◆ AIM OF THE EXERCISE
Change every "pixels" in the data below to "px", keep everything else the same, and leave the pictures out of your answer.
"""
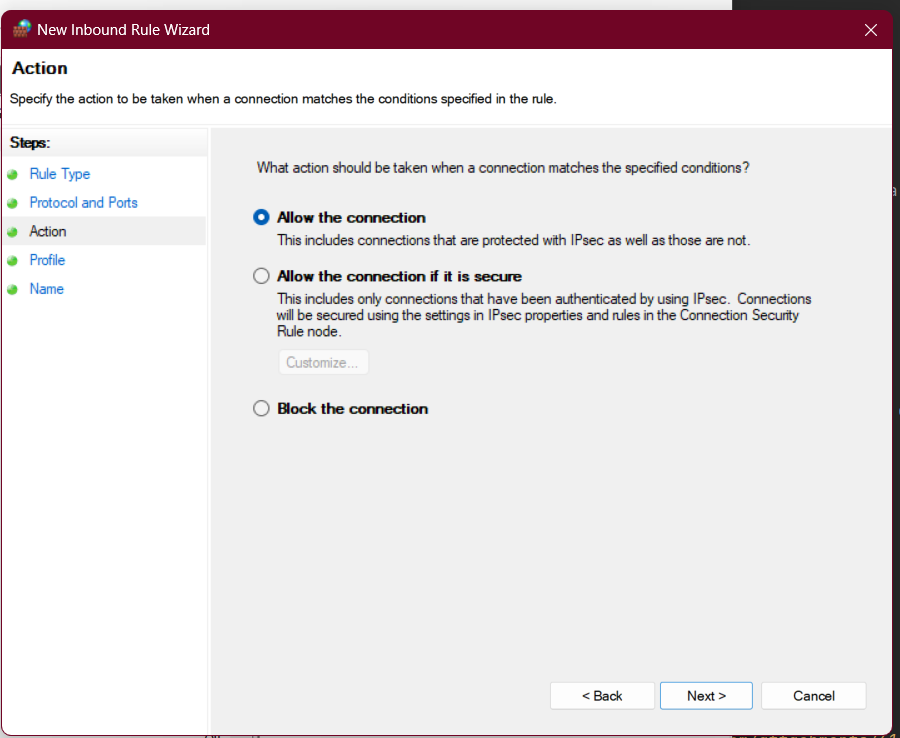The width and height of the screenshot is (900, 738).
Task: Cancel the inbound rule wizard
Action: point(813,696)
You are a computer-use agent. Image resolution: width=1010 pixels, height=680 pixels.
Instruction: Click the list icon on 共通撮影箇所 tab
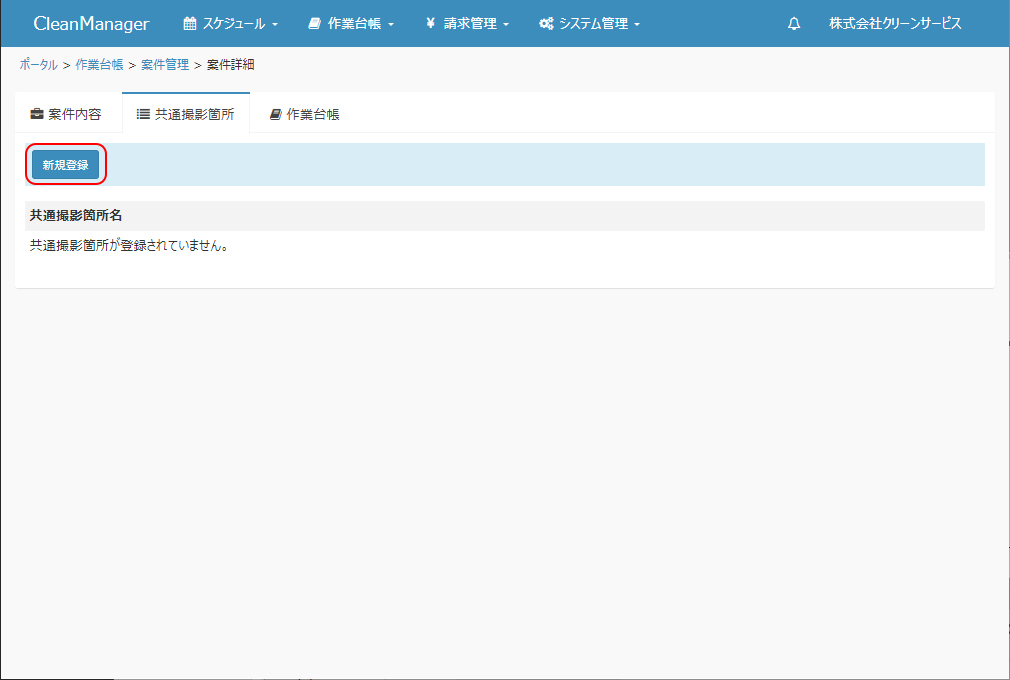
"""
◆ EXERCISE RESPONSE
The width and height of the screenshot is (900, 738).
Task: Cancel the inbound rule wizard
Action: point(813,696)
You are a computer-use agent. Image resolution: width=1010 px, height=680 px.
Instruction: Click the list icon on 共通撮影箇所 tab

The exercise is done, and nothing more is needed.